NetSuite to crack the cloud channel?

In what otherwise might be regarded as an innocuous announcement, NetSuite has entered into a partnership with Hein & Associates. It means Hein's "professional consultants will deliver sophisticated, vertically focused solutions for needs ranging from tax and financial reporting to growth plan development.
Written by Dennis Howlett, Contributor

In what otherwise might be regarded as an innocuous announcement, NetSuite has entered into a partnership with Hein & Associates. It means Hein's "professional consultants will deliver sophisticated, vertically focused solutions for needs ranging from tax and financial reporting to growth plan development." So what you might think?

Channel announcements are ten a penny but what makes this important is that NetSuite appears to be getting closer to cracking the channel code for SaaS vendors. Traditionally, SaaS has been viewed as channel unfriendly. A lack of big margins compared to traditional on-premise solution vendors combined with incumbent inertia play into that. Instead, we've seen the rise of so-called 'platform as a service' or PaaS as an alternative way to reach the market with a direct appeal to developers rather than distributors. Examples include Intuit and Salesforce.com.

Earlier in the day I was in conversation with Intacct executives where distribution was one of the agenda items. Their marquee relationship is with AICPA where they say there are more than 1,000 inquiries in the pipeline and that keeping up with demand is hard work. And we're in a recession?

The fact is that despite the recession, most SaaS companies I speak with are growing nicely, albeit from relatively small installed bases. Most are going it alone rather than investing in traditional channel activities. However, it seems to me that if they are to safeguard their future, then capturing the hearts and minds of the many thousands of channel VARs is going to be critical.

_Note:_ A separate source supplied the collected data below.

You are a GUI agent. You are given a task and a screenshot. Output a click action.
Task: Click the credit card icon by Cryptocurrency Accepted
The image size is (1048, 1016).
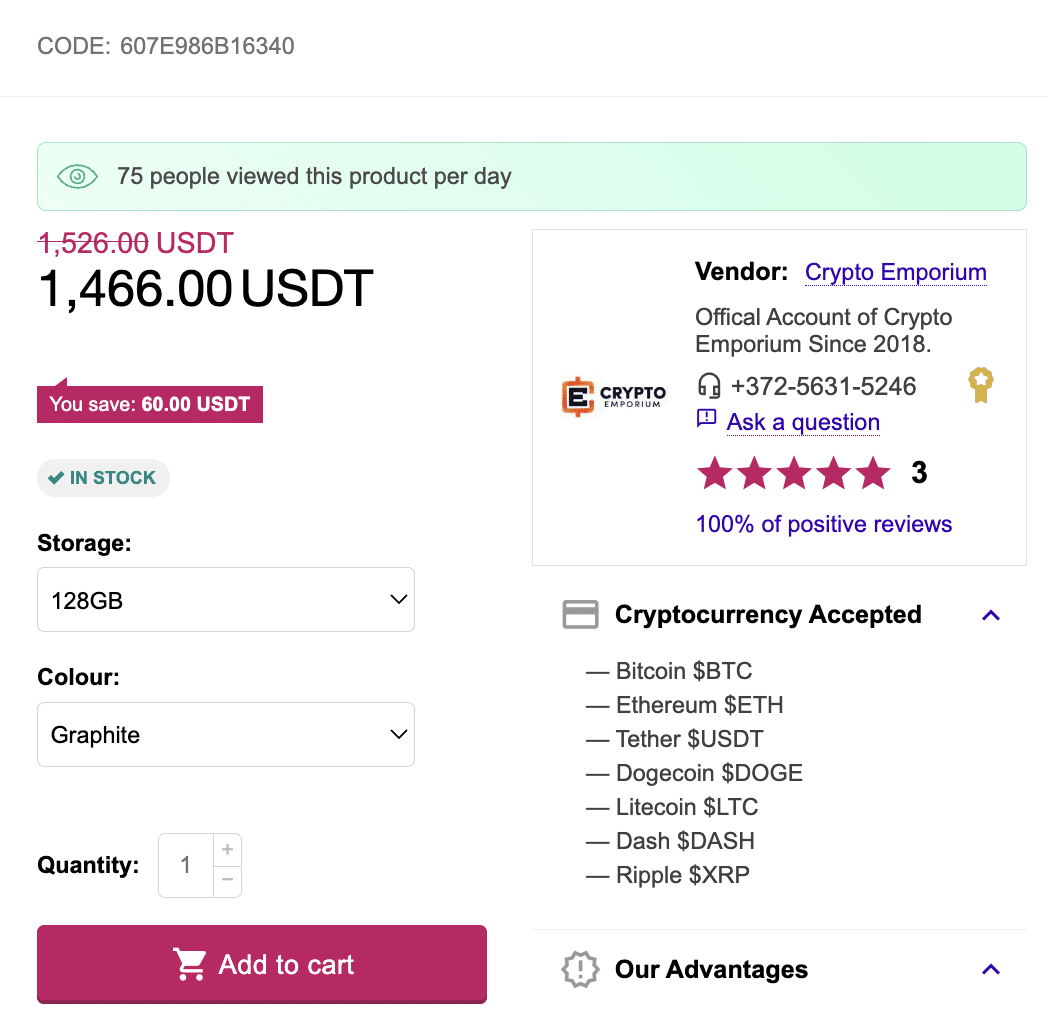(580, 615)
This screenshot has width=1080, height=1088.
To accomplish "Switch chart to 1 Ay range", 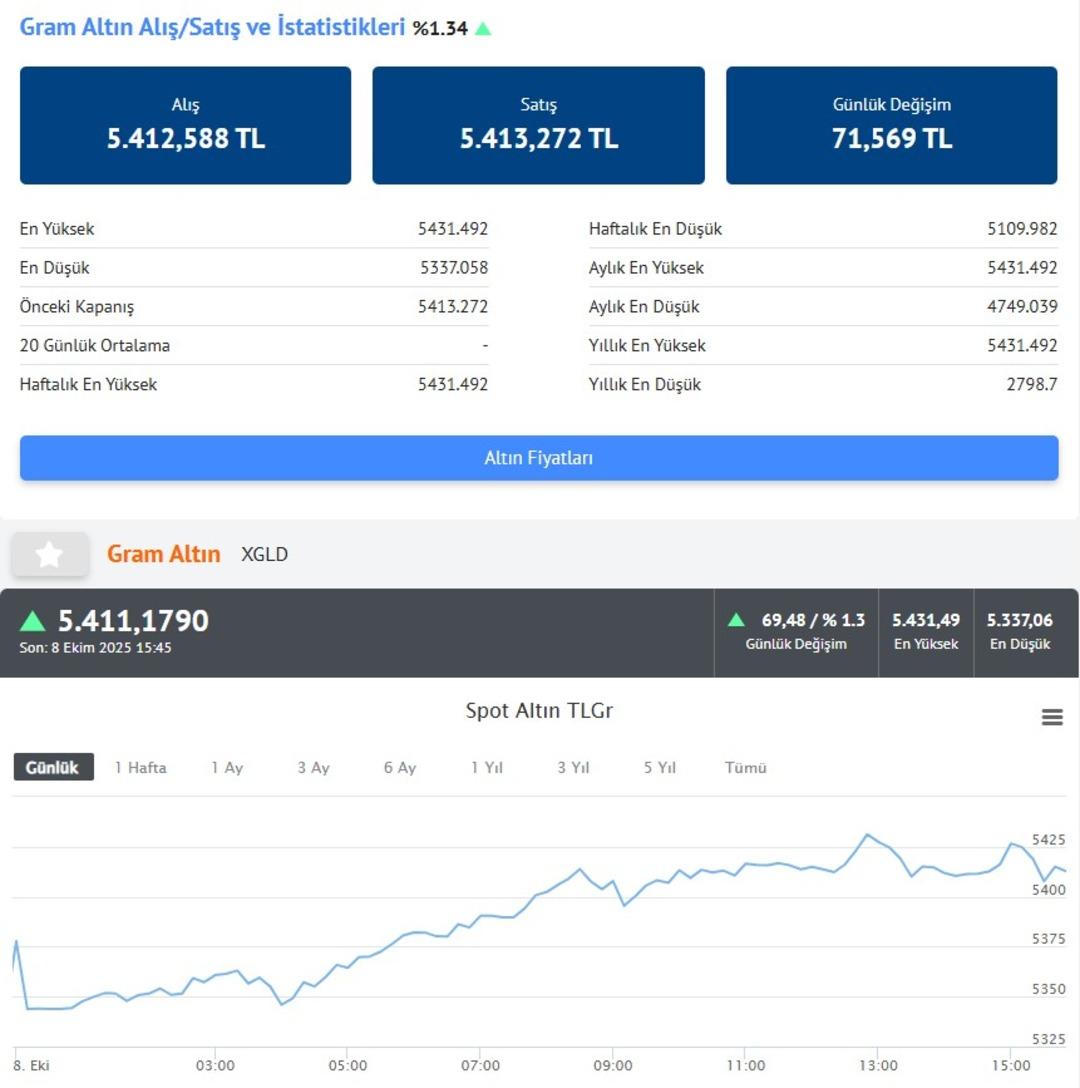I will [227, 768].
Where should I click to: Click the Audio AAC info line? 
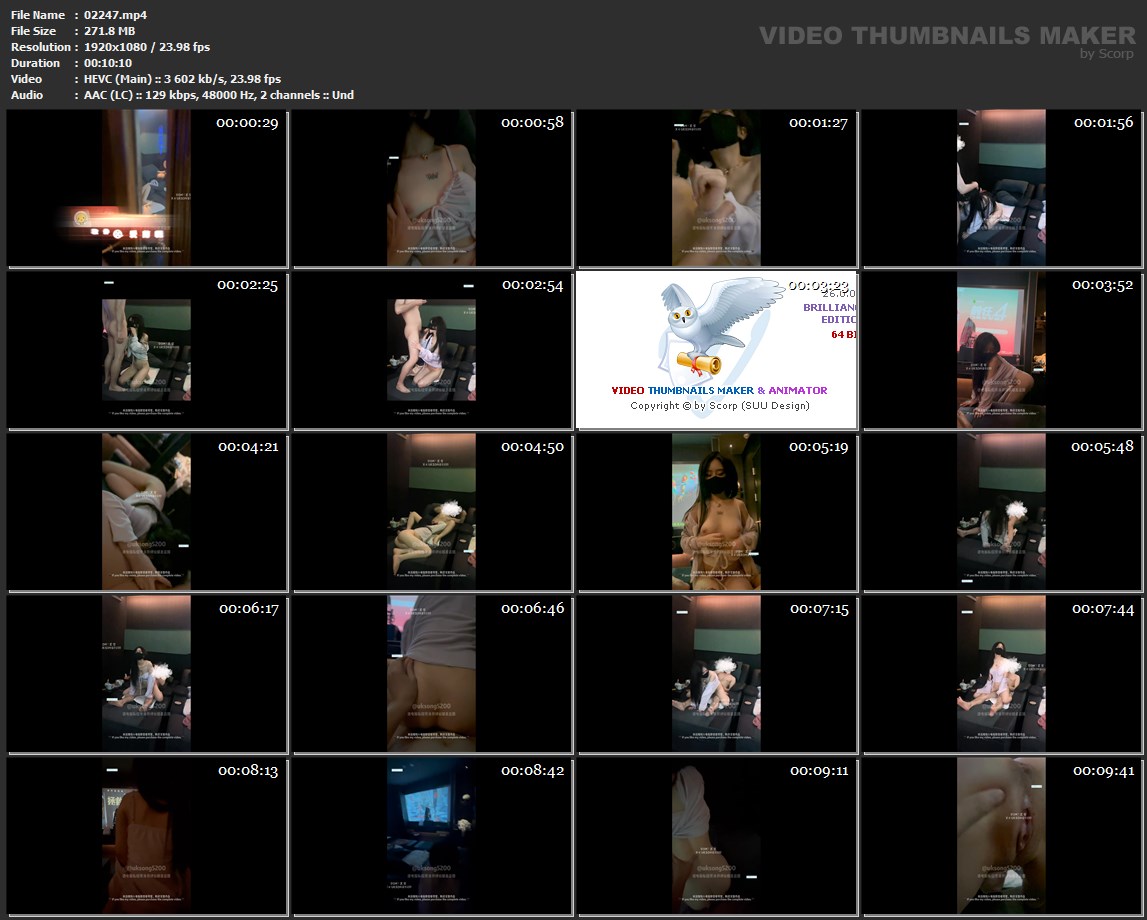(219, 95)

Intacct talks about the vast opportunity to hit the 'white space' between QuickBooks and whatever the next solution might be preferred. I see that as a common aspiration among vendors. The perception is that the market is so large there is enough to fuel growth for years to come. I agree. But it won't come without making channel investments of the kind NetSuite announced today. It is bound to lead to channel disruption but it will be end users who benefit from cloud economics, agility and a new focus on vertical market requirements. The question remains whether it will also lead to consolidation among channel players in the volume land grab required to compensate for declining revenue and thinner margins. Or maybe the channel erodes and PaaS becomes the dominant distribution model? Thoughts?